» **Listed entries**:
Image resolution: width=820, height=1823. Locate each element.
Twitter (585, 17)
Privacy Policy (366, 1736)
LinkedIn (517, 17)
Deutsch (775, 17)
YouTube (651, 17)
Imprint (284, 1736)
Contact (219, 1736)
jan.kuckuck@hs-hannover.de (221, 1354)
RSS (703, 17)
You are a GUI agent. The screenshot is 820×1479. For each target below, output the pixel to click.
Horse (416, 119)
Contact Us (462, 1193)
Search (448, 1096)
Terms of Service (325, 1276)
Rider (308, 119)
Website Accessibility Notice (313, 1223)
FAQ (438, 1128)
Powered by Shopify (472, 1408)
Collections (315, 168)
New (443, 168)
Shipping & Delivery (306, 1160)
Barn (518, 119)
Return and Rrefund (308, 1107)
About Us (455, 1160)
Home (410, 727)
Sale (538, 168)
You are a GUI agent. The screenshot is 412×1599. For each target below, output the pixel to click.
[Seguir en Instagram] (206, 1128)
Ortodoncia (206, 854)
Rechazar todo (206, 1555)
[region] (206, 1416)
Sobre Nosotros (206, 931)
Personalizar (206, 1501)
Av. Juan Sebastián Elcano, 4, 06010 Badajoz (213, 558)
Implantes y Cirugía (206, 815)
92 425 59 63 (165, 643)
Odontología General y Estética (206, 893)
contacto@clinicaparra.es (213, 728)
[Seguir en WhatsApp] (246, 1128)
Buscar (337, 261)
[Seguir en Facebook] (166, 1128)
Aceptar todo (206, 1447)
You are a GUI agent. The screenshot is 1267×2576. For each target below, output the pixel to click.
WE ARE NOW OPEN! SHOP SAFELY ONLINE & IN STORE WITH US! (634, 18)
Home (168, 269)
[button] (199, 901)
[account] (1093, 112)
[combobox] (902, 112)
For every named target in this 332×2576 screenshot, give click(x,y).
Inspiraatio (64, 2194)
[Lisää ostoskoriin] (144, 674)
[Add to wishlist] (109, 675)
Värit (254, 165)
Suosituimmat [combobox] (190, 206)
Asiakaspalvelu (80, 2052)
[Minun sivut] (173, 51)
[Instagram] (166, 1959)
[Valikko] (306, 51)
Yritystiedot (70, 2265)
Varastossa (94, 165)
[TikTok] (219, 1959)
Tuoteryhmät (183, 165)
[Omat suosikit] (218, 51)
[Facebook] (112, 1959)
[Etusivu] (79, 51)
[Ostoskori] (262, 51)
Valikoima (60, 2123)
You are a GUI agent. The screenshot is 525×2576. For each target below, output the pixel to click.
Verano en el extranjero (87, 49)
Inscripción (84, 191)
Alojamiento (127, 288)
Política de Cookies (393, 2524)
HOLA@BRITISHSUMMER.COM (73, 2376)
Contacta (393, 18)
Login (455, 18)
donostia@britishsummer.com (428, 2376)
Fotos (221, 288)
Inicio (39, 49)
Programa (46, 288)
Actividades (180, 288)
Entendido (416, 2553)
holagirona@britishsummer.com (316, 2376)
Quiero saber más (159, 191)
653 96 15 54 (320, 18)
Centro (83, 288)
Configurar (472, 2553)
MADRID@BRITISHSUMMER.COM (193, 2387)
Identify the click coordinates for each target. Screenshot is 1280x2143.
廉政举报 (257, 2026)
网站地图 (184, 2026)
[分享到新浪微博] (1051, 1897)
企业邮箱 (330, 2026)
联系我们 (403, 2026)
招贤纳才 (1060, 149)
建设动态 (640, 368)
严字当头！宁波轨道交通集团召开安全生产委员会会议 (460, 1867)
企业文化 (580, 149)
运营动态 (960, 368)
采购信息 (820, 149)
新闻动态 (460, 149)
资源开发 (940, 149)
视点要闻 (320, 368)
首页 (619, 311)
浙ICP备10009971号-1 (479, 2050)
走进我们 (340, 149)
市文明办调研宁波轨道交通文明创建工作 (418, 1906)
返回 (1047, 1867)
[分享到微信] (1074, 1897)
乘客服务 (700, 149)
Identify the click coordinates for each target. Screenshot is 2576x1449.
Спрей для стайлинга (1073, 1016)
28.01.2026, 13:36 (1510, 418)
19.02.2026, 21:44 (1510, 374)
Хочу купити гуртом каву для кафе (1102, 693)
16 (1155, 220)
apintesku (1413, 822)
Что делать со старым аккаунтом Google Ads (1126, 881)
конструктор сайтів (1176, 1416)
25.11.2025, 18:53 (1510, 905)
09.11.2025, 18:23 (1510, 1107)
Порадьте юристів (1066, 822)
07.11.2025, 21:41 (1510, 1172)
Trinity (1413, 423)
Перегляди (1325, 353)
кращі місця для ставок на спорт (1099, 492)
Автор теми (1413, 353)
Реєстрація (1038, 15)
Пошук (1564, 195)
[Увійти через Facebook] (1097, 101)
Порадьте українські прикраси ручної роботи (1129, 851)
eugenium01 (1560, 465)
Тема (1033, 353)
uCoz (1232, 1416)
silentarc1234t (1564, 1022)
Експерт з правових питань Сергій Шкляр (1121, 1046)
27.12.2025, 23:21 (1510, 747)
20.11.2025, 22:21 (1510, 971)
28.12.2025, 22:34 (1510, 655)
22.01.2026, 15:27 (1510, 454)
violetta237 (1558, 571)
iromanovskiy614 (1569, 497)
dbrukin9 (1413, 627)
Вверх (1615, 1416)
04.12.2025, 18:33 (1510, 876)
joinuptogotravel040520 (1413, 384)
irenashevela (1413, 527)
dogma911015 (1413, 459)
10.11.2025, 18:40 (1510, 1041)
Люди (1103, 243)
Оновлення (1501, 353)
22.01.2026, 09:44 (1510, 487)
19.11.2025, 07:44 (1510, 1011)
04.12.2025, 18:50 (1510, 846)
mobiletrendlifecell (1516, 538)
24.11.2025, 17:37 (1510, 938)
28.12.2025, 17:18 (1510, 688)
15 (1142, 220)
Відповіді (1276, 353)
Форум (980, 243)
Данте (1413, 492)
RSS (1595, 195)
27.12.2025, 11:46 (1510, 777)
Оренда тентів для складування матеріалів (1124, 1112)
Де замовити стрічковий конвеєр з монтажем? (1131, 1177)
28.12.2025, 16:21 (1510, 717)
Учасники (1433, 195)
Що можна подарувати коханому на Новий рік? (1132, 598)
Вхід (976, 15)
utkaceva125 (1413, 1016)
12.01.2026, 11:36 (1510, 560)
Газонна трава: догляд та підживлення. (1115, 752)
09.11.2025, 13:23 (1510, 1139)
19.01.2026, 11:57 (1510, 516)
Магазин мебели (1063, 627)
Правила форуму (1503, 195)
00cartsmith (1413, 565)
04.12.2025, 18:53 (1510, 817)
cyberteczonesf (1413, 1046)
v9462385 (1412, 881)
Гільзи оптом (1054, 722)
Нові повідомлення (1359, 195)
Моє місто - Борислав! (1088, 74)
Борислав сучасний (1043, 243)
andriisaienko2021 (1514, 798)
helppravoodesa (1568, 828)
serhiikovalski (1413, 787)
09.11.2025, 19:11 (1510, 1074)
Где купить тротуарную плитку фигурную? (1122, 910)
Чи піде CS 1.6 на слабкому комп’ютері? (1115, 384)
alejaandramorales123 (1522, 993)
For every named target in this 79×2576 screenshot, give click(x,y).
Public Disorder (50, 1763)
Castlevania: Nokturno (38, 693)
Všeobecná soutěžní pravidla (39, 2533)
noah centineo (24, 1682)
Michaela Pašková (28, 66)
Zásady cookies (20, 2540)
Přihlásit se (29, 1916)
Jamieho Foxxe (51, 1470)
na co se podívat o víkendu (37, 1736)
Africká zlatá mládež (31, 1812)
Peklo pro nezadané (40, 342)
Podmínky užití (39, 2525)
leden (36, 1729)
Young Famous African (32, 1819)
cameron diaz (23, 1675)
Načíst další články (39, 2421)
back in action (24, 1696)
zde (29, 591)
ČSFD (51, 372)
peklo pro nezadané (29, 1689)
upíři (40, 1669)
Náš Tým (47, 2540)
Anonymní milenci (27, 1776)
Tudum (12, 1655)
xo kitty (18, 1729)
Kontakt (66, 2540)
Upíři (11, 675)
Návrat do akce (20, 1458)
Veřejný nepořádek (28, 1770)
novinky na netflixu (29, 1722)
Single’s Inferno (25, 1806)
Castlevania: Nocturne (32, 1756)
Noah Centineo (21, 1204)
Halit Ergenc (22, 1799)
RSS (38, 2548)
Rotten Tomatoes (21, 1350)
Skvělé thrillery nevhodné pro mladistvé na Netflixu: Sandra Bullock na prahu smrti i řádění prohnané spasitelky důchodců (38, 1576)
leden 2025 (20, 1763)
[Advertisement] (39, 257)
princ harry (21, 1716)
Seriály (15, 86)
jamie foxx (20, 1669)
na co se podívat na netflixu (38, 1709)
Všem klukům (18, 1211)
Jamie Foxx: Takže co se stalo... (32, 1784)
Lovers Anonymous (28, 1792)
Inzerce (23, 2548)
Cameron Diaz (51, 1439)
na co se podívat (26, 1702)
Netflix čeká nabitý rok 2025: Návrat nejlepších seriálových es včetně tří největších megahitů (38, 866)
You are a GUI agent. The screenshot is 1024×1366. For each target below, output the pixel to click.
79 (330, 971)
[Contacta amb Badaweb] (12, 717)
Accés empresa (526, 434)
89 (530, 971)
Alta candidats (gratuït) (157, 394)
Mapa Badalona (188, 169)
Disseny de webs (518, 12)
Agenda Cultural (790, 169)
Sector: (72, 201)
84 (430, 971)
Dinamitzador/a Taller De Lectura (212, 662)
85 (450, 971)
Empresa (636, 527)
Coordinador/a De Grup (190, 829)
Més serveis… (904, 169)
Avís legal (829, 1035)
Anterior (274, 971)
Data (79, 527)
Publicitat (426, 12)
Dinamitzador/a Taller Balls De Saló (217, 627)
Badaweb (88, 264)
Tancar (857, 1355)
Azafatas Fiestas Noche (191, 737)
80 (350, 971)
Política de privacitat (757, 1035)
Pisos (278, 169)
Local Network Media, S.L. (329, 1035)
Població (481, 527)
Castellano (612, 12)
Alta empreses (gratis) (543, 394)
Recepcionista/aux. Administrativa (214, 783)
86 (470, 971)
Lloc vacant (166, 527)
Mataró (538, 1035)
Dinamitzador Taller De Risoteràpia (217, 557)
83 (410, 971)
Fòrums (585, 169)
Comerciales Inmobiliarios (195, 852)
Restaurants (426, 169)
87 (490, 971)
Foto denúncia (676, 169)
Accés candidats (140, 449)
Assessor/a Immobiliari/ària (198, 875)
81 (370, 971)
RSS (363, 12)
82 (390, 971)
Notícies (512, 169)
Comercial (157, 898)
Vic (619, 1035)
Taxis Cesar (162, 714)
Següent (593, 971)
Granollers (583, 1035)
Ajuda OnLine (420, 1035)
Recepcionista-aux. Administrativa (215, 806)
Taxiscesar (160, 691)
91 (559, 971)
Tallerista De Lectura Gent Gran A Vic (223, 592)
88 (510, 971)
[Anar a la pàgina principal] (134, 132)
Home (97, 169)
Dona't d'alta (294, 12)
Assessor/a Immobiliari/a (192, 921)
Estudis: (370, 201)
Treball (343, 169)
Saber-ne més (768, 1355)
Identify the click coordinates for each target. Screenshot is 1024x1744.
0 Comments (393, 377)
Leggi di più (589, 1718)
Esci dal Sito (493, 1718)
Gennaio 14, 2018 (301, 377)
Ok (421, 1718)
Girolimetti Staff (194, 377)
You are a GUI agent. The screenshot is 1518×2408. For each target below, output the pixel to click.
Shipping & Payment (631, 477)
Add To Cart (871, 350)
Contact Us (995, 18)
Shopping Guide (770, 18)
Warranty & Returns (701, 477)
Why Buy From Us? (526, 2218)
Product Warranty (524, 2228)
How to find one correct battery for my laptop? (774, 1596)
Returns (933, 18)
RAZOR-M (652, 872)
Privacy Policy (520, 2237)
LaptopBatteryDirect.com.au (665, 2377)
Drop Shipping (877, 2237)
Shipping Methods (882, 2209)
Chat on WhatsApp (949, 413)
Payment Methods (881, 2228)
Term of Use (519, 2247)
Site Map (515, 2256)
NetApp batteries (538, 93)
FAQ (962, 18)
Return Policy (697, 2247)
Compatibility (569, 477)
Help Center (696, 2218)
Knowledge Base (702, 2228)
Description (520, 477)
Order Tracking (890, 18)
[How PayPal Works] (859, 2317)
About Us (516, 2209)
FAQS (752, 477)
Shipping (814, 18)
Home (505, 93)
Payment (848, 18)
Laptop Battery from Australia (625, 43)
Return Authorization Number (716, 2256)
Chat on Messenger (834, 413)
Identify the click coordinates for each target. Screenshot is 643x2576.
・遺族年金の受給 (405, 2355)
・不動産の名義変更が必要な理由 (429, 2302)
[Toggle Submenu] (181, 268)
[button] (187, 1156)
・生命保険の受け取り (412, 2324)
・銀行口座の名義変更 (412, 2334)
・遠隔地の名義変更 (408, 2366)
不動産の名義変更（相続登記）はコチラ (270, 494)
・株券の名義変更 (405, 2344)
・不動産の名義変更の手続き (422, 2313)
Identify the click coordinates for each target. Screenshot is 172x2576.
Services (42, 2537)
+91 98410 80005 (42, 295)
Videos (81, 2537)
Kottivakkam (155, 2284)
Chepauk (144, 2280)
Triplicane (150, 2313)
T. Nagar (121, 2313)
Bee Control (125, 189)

» **Your objective**:
Each line from the beginning of the entries to the line with "Search (448, 1096)" must be repeated exactly, with both end lines kept and no other lines given.

» **Response for this exercise**:
Image resolution: width=820, height=1823. Locate each element.
Twitter (585, 17)
Privacy Policy (366, 1736)
LinkedIn (517, 17)
Deutsch (775, 17)
YouTube (651, 17)
Imprint (284, 1736)
Contact (219, 1736)
jan.kuckuck@hs-hannover.de (221, 1354)
RSS (703, 17)
You are a GUI agent. The screenshot is 820×1479. For each target below, output the pixel to click.
Horse (416, 119)
Contact Us (462, 1193)
Search (448, 1096)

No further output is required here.